Ganesa dalam posisi duduk di atas padmasana dengan telapak kaki bertemu di depan, di belakang terdapat sandaran, pada bagian muka agak aus, memakai mahkota, ardhacandrakapala, mata sipit, dua gading, belalai membengkok ke kiri, masuk dalam mangkuk yang di bawa oleh tangan kiri depan, memakai kelat bahu, gelang, upawita, celana panjang, bertangan 4 ; 2 di depan kiri bawa mangkuk, belakang bawa kapak, kanan bawa sebuah gading, belakang putus dan tidak ada sebatas telapak tangan dan belakang.

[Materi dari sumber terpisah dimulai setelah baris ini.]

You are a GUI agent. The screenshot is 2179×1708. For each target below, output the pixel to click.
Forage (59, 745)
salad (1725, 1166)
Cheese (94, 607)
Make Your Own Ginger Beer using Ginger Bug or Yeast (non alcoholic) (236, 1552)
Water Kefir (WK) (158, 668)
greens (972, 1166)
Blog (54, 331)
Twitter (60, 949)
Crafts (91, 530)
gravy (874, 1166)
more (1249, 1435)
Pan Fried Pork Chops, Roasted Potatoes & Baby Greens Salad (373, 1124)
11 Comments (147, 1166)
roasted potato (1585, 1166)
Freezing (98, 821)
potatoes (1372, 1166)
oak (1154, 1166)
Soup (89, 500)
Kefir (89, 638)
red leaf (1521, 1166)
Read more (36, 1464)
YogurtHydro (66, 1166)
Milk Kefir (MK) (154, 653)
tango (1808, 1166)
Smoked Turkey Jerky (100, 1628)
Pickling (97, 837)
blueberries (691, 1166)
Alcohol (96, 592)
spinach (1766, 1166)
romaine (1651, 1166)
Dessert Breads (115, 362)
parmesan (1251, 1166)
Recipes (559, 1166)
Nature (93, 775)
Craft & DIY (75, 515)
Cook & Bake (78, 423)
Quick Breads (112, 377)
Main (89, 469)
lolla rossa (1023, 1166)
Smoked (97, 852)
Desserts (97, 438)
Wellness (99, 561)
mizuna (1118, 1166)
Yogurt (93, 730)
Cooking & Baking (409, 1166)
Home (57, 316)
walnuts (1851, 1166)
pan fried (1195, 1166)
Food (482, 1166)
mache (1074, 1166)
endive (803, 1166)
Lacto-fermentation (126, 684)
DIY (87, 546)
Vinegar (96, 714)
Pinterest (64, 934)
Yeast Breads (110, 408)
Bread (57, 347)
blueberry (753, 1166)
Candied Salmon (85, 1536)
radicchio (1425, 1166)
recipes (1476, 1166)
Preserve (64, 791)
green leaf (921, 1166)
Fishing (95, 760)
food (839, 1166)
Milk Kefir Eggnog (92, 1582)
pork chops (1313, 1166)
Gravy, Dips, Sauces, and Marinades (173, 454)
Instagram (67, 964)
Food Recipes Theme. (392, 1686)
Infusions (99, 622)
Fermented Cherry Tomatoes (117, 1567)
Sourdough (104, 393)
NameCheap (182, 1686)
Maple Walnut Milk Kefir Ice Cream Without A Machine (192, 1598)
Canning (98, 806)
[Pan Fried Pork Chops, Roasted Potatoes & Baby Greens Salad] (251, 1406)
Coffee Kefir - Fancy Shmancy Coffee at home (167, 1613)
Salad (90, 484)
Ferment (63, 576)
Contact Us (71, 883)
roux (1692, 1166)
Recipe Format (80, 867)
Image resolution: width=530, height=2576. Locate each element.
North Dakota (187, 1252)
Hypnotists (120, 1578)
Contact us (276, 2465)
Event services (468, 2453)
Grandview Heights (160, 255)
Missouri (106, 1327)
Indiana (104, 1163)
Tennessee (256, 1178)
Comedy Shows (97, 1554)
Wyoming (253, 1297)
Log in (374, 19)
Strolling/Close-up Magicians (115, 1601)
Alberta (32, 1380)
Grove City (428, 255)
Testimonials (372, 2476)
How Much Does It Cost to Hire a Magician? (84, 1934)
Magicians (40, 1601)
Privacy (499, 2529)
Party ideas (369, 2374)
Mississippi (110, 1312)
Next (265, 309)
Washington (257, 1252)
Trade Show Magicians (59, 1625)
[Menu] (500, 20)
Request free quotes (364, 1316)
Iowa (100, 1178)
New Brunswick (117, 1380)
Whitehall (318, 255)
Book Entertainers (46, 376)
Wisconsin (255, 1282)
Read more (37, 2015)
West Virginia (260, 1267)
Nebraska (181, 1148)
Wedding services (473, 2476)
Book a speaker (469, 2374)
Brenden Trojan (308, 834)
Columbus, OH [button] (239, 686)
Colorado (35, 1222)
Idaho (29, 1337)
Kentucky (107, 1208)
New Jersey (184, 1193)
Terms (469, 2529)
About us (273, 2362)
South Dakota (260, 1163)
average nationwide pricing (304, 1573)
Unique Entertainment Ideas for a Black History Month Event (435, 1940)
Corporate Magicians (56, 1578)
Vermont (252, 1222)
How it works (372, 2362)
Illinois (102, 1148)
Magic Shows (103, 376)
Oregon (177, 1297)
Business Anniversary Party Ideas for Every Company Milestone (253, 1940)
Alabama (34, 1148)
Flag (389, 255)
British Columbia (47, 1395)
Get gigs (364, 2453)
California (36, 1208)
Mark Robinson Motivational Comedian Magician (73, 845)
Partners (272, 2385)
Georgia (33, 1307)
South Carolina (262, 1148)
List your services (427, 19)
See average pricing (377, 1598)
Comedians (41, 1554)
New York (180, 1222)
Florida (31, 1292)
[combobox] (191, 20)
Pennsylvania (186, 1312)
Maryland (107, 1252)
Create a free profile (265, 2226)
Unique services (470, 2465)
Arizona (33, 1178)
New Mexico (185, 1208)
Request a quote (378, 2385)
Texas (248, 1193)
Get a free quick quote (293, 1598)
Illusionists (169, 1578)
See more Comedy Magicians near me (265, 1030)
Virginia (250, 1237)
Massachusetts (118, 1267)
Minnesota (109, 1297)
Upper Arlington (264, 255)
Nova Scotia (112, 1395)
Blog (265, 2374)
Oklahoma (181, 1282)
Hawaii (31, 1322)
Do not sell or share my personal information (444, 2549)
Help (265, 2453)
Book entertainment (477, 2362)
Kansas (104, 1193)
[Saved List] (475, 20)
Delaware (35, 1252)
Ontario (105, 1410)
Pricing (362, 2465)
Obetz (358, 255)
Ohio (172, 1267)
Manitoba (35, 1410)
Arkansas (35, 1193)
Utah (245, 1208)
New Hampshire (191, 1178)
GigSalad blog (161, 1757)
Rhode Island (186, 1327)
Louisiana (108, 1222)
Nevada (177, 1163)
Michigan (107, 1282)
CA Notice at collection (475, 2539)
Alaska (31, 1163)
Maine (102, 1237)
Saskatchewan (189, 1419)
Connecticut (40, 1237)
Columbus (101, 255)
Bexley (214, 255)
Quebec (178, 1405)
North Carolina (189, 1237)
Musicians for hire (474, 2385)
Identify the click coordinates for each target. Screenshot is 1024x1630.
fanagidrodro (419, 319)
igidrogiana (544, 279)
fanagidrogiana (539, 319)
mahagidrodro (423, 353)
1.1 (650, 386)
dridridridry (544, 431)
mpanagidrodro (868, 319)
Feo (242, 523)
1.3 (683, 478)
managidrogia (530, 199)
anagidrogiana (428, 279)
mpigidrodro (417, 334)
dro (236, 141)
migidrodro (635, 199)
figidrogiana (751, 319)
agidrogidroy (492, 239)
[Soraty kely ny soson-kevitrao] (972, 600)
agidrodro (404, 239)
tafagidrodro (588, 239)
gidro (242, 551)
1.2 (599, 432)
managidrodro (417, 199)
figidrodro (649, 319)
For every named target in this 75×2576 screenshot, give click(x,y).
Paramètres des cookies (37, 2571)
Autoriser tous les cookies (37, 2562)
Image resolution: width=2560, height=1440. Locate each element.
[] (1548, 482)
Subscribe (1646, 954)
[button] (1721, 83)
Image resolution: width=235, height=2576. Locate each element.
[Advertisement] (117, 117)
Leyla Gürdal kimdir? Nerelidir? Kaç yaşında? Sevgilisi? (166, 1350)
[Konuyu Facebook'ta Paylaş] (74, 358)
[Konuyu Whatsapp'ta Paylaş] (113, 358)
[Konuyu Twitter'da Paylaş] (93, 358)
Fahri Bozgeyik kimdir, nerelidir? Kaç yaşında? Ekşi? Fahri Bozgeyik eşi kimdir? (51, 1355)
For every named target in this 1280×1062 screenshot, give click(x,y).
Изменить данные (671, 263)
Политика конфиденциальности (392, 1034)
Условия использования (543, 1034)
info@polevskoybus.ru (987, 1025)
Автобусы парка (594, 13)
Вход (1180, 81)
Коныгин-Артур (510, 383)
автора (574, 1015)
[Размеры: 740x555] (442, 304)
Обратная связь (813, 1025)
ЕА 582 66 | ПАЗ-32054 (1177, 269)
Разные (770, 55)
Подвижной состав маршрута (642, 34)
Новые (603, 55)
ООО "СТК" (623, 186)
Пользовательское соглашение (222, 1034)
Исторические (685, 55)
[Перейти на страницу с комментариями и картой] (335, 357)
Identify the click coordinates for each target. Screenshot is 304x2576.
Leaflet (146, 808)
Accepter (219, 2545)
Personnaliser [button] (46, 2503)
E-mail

Ganesa (bahasa Sanskerta) adalah salah satu dewa terkenal dalam agama Hindu dan banyak dipuja oleh umat Hindu. Dewa ini memiliki gelar sebagai Dewa pengetahuan dan kecerdasan, Dewa pelindung, Dewa penolak bala/bencana dan Dewa kebijaksanaan. Dalam relief, patung dan lukisan, ia sering digambarkan berkepala gajah, berlengan empat dan berbadan gemuk. Ia dikenal pula dengan nama Ganapati, Winayaka, dan Pilleyar. Dalam tradisi pewayangan, ia disebut Bhatara Gana, dan dianggap merupakan salah satu putera Bhatara Guru (Siwa). Berbagai sekte dalam agama Hindu memujanya tanpa memedulikan golongan. Pemujaan terhadap Ganesa amat luas hingga menjalar ke umat Jaina, Buddha, dan di luar India.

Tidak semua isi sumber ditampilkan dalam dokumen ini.